任务说明:
请把下方记录中从包含"Task: Reply to giuliana morrone's tweet"的那一行到包含"(x=487, y=793)"的那一行（首尾两行都算在内）逐行重新写出，一行不漏，并给答案里的每个坐标数值都加上77。

定位文字与元素的记录:
***
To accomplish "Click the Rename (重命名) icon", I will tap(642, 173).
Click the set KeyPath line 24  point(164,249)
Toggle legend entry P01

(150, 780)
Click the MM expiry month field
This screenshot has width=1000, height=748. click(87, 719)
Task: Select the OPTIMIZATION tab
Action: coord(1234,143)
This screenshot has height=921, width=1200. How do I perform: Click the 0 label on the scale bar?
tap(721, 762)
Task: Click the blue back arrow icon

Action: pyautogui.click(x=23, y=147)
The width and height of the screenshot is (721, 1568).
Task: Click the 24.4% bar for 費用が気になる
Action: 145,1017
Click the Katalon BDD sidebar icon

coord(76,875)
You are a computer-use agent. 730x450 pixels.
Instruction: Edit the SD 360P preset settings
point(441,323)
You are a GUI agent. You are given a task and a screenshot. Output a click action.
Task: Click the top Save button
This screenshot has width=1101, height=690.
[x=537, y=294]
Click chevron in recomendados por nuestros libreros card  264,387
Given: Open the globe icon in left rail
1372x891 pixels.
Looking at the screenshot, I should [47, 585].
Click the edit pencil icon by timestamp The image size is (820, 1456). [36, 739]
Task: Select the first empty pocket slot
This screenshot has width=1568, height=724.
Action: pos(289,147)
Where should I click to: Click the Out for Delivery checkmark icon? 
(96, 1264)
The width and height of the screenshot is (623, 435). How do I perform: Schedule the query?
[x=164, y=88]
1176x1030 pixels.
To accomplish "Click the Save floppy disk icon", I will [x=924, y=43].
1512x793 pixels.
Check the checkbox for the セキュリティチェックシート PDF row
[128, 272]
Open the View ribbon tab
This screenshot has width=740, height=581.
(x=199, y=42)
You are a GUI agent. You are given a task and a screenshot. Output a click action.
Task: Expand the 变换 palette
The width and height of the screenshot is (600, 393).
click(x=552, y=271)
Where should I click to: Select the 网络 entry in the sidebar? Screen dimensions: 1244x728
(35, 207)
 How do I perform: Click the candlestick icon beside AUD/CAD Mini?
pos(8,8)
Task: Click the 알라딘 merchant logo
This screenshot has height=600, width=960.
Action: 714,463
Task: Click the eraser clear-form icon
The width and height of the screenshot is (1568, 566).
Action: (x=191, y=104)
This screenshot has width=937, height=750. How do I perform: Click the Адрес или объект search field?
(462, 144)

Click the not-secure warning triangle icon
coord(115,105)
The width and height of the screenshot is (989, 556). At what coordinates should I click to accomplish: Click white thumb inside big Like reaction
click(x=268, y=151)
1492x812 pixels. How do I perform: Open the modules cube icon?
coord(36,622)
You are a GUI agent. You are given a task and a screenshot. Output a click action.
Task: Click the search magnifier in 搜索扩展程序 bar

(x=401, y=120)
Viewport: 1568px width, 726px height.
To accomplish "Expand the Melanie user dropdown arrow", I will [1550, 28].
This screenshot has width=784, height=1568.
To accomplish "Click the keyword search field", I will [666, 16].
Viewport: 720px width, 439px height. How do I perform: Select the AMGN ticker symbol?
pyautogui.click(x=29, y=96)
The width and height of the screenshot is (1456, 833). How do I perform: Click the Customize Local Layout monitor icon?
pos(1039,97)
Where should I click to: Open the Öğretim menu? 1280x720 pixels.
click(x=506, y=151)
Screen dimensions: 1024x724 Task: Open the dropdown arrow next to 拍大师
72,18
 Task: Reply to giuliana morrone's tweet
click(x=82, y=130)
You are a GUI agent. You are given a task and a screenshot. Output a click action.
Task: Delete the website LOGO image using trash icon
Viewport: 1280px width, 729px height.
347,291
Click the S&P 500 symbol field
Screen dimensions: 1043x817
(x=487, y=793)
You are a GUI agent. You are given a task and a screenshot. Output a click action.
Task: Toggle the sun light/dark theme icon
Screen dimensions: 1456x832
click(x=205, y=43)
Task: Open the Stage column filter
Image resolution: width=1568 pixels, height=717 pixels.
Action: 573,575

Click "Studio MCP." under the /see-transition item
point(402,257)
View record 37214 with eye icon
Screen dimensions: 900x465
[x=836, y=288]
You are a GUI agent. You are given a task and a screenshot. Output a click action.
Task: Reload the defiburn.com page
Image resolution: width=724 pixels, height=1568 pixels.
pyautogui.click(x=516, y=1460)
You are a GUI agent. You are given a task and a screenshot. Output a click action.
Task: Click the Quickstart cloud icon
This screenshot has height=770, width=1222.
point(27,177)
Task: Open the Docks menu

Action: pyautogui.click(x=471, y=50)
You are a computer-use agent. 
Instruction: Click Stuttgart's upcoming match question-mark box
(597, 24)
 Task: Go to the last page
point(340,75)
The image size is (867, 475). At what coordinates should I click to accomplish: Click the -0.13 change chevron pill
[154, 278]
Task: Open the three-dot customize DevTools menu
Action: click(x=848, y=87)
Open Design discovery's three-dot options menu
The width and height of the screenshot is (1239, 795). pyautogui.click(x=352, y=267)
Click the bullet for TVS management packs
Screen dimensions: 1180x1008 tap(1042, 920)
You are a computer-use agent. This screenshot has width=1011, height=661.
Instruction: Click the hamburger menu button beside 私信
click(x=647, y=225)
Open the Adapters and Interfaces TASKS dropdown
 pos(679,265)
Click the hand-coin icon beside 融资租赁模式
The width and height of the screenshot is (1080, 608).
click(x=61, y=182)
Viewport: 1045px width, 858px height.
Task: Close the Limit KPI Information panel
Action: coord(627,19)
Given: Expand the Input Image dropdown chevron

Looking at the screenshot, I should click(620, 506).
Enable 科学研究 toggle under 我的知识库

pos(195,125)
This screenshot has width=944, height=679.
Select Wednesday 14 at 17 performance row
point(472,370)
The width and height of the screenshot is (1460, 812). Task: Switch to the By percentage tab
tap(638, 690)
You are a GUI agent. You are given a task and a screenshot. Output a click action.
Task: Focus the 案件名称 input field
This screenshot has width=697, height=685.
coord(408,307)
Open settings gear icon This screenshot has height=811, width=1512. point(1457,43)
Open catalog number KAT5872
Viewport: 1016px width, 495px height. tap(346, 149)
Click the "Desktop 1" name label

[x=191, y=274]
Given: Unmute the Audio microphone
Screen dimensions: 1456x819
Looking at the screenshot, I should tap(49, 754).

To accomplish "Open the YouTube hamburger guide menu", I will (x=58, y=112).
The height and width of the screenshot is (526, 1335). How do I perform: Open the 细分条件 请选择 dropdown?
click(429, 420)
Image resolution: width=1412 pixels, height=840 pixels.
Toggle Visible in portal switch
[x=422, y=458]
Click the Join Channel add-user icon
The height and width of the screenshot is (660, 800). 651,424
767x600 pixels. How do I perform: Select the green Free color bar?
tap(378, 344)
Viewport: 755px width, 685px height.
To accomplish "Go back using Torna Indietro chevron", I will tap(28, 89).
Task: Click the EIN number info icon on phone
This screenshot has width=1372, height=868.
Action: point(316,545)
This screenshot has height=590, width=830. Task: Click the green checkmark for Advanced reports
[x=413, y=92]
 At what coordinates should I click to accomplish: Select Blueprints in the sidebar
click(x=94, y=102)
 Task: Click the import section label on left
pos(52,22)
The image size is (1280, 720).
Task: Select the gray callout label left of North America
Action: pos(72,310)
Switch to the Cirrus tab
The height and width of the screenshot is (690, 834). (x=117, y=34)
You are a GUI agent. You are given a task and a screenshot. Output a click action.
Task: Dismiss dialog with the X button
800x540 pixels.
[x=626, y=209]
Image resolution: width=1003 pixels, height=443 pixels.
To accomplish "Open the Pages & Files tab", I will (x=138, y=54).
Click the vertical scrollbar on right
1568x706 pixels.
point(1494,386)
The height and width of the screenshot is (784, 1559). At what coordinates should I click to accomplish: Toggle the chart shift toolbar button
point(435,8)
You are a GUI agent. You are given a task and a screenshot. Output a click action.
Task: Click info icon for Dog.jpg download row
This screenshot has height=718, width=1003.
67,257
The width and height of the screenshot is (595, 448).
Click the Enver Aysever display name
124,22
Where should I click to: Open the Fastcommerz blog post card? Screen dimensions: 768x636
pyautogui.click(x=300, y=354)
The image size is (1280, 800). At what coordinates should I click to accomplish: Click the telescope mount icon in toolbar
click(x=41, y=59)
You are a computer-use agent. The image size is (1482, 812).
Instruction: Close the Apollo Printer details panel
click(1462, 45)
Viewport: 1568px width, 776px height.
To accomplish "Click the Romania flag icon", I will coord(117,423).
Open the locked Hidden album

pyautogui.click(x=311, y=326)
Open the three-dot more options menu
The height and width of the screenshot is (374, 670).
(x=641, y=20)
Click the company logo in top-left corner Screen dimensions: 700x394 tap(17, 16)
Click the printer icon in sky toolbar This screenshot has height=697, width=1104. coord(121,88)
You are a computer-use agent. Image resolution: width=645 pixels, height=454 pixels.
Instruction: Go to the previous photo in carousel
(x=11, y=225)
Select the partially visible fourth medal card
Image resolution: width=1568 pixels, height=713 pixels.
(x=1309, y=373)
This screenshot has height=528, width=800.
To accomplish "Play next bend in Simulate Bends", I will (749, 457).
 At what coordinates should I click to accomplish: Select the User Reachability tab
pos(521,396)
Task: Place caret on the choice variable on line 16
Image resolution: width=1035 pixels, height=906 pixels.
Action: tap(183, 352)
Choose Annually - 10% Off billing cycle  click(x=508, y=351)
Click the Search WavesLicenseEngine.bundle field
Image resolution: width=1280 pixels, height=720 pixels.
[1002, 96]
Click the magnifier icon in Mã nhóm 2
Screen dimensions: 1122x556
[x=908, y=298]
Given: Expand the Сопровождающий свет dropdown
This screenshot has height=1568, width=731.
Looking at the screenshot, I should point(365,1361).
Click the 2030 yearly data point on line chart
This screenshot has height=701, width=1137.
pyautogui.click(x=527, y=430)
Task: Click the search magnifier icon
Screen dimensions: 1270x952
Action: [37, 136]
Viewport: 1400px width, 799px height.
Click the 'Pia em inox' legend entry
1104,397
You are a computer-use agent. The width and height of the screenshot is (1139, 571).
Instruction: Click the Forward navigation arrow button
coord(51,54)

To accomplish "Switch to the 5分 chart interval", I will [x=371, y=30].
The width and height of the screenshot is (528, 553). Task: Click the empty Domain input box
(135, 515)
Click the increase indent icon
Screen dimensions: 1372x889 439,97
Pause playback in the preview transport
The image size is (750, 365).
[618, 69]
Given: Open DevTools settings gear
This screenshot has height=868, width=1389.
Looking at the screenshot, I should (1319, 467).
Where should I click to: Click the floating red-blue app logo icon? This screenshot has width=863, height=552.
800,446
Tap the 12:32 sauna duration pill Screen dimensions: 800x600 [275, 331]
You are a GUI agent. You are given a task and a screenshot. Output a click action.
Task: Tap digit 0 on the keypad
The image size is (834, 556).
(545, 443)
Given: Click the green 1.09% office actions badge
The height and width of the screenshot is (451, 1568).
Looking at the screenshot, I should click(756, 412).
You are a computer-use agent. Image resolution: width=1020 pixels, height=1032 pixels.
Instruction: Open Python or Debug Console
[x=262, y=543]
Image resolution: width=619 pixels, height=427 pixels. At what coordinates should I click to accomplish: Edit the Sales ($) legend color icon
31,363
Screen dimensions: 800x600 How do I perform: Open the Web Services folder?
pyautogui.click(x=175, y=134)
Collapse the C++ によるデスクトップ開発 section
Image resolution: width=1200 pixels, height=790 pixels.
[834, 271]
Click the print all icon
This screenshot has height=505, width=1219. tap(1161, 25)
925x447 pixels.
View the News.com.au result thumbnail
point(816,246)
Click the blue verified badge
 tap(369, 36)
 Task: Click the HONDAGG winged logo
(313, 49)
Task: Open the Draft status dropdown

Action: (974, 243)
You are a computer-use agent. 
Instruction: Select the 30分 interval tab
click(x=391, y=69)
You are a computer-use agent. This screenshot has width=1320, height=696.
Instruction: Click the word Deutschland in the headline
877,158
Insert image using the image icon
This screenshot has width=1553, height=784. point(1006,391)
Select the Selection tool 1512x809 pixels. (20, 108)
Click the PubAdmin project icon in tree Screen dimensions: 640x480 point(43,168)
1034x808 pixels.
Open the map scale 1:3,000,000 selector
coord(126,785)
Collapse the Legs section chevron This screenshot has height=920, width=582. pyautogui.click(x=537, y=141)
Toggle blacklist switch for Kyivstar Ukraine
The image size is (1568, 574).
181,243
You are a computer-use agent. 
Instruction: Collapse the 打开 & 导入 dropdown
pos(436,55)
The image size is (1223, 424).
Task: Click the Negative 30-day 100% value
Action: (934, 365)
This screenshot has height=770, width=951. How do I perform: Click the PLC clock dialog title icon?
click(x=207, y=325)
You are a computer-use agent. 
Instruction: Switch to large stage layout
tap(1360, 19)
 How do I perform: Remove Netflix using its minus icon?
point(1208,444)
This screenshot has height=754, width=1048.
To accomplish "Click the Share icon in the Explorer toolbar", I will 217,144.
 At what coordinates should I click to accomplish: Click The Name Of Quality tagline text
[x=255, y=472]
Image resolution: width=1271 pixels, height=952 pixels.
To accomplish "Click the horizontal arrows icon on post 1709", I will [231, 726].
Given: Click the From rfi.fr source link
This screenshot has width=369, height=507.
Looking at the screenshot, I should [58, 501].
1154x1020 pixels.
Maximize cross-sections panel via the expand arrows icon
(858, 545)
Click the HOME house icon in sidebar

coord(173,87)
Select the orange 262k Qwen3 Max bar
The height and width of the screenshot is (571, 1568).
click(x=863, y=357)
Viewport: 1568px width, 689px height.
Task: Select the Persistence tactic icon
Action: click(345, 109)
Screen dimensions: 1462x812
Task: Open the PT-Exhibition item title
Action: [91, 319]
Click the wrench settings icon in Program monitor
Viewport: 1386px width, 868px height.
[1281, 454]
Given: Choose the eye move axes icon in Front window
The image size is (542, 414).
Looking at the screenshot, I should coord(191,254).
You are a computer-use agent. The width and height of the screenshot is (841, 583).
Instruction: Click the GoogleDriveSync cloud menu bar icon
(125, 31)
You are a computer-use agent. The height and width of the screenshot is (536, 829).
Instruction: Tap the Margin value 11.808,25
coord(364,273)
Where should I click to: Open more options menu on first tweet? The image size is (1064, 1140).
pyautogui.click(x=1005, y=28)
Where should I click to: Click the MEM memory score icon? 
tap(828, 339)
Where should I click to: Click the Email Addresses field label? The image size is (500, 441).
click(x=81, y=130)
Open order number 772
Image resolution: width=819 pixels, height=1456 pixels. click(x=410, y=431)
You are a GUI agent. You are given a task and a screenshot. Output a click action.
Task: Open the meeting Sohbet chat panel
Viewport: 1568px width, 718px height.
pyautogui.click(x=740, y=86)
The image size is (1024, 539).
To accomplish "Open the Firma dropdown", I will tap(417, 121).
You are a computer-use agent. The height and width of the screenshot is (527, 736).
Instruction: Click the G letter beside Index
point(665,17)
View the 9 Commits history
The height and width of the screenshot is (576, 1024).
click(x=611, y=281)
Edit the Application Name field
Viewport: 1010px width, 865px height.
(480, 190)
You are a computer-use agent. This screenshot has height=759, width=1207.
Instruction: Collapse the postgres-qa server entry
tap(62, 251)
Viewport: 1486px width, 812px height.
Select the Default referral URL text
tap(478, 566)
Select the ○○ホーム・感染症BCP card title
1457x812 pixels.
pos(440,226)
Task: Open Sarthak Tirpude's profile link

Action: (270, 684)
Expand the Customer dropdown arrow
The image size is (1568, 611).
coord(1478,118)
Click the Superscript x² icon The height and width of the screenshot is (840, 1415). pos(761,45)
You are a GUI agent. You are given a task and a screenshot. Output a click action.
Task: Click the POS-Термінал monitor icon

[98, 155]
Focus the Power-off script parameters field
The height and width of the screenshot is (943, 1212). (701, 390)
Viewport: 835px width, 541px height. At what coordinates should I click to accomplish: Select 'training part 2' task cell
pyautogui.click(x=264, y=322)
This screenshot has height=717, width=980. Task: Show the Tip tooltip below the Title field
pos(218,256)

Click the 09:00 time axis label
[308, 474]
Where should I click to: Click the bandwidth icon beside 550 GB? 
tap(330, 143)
***
最终答案:
 Task: Reply to giuliana morrone's tweet
click(x=159, y=207)
You are a GUI agent. You are given a task and a screenshot. Output a click action.
Task: Delete the website LOGO image using trash icon
Viewport: 1280px width, 729px height.
424,368
Click the S&P 500 symbol field
Screen dimensions: 1043x817
(x=564, y=870)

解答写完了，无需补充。